NOX2是产生ROS的关键酶之一，主要在巨噬细胞和中性粒细胞中表达。经报道，在COPD患者和急性吸烟暴露小鼠中NOX2的表达升高，诱导了肺部的氧化应激与炎症，说明氧化应激与NOX2的表达有密不可分的联系。因此，为了进一步研究PC是否通过抗氧化途径对COPD小鼠模型发挥肺保护作用，前面探讨了肺巨噬细胞中NOX2在PC给药前后的表达情况。正如预期的那样，经PC处理后，COPD小鼠肺巨噬细胞中NOX2的表达趋于正常水平(图13)，这可能是缓解COPD小鼠病情的关键因素。这些发现支持PC可通过抗氧化发挥对COPD的治疗作用。

分子对接是分子模拟的一个重要分支，可以模拟在实验条件无法达到的情况下研究小分子与大分子受体(蛋白质)在整体或局部的相互关系，特别是在药物筛选、微观结构以及机理研究方面具有独特的优势。PCB是PC中一种四吡咯化合物，具有与胆红素类似的结构。在细胞中，胆红素可以与Keap1结合从而诱导HO-1的表达。因此，采用分子对接技术探究PCB是否具有与胆红素同样的作用机制。从分子对接结果中可以看到，PCB通过共价键、氢键、疏水作用等方式与Keap1结合，进一步调节HO-1的表达。此外，PCB还与NOX2具有很好的结合活性，能够通过竞争性结合NOX2。这一发现支持了前面的体内实验结果，即PC可降低NOX2的活性，降低组织超氧化物的产生，缓解COPD小鼠的氧化应激和肺纤维化。因此，推测PCB作为PC的主要活性成分之一，在PC发挥抗氧化的作用中发挥了关键性的作用。

四、结论

前面的研究建立了LPS联合CS诱导的小鼠COPD模型，并评价了PC对COPD小鼠的作用。体内实验数据表明，PC能够保护肺泡结构，减少杯状细胞化生和胶原沉积。BALF中炎症细胞也在PC处理后减少。PC还能调节肺组织中HO-1和NQO1的表达和肺巨噬细胞中NOX2的表达使其趋于正常水平，并改善机体的抗氧化应激能力。在体外研究中，PC肽处理能够抑制CSE诱导的小鼠巨噬细胞RAW264.7内p-Nrf2、HO-1和NQO1蛋白的高表达，缓解氧化应激状态。此外，分子对接结果显示，PCB在Keap1和NOX2蛋白中具有很好的结合位点，进一步支持了体内和体外的实验结果。综上，PC通过抗炎和抗氧化对COPD发挥有益作用，这个作用是通过PCB实现的。

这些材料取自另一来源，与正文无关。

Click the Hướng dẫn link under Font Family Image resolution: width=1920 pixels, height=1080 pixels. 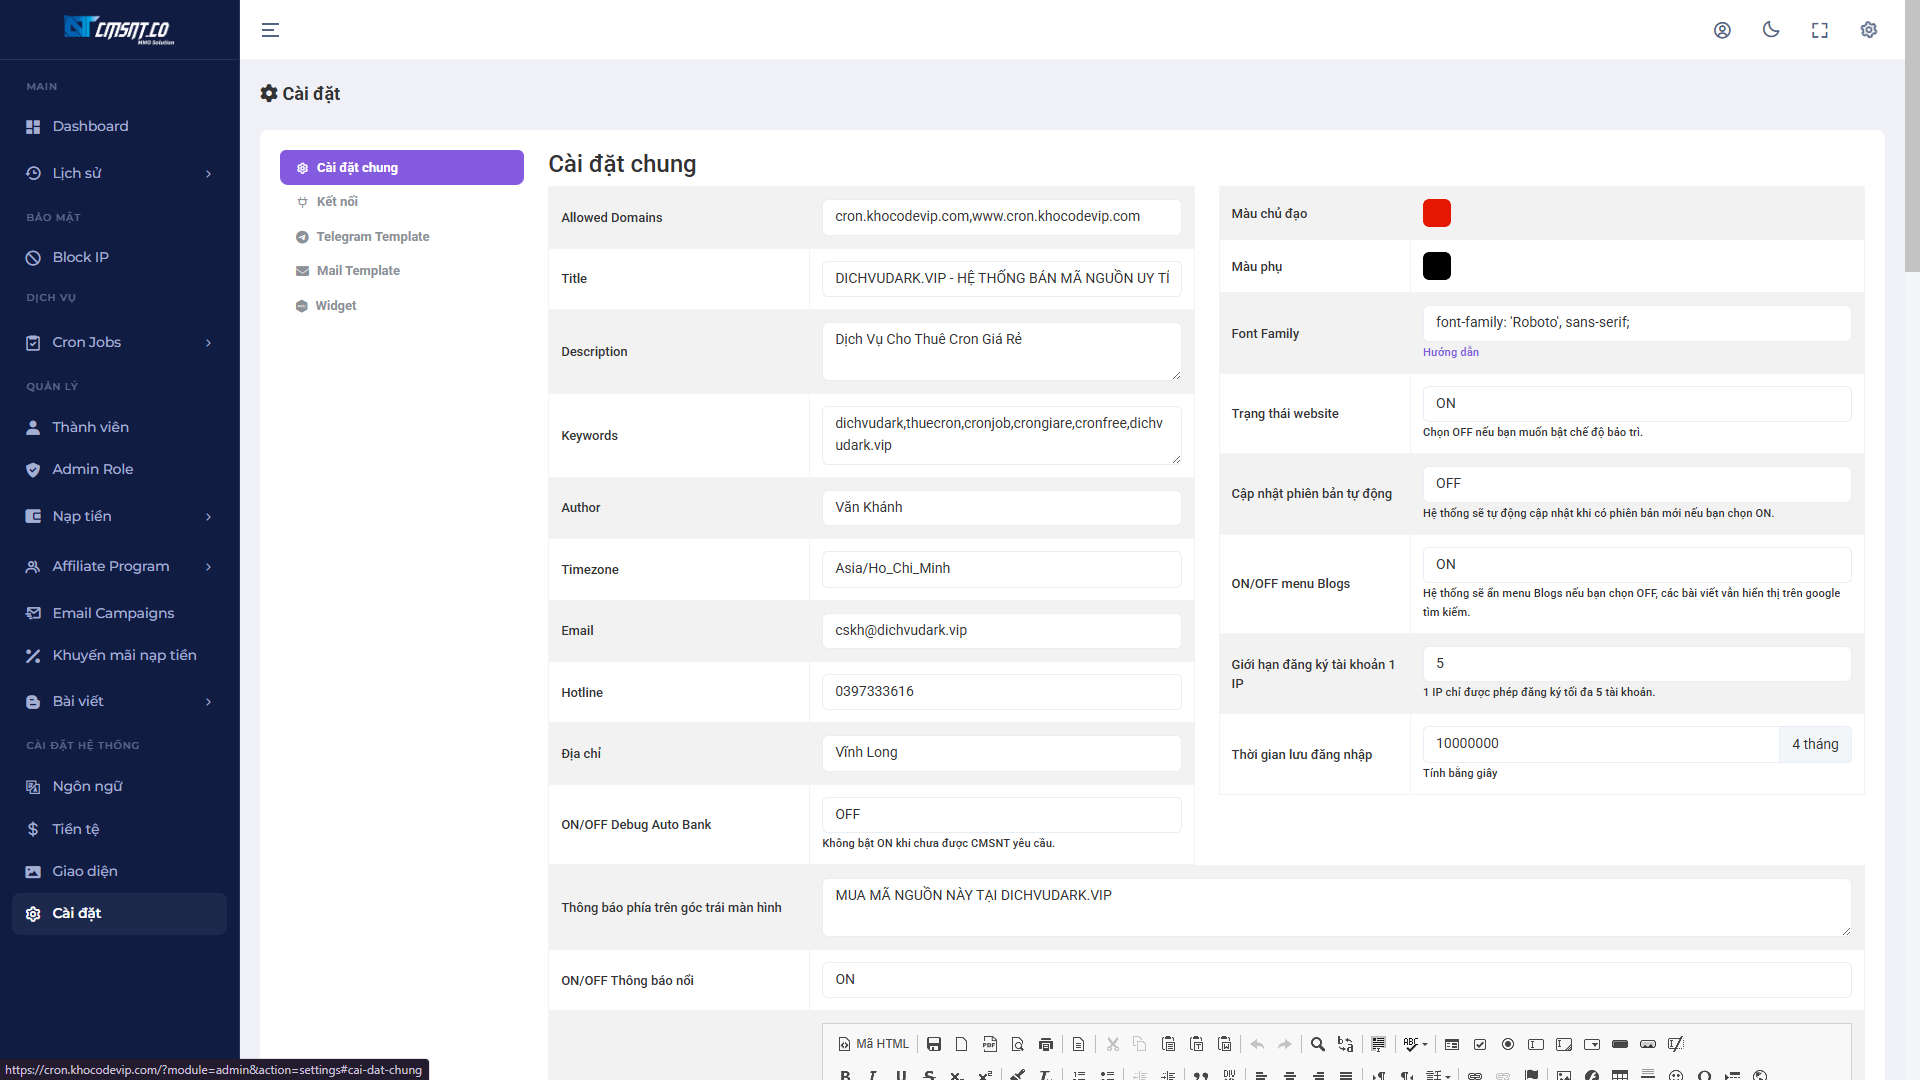coord(1450,352)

需要说明的是，上述实施例仅仅是为清楚地说明本发明所作的举例，而并非是对本发明实施方式的限定。对于所属领域的普通技术人员来说，在上述说明的基础上还可以做出其它不同形式的变化或变动。这里无法对所有的实施方式予以穷举。凡是属于本发明技术方案所引申出的显而易见变化或变动仍处于本发明的保护范围之列。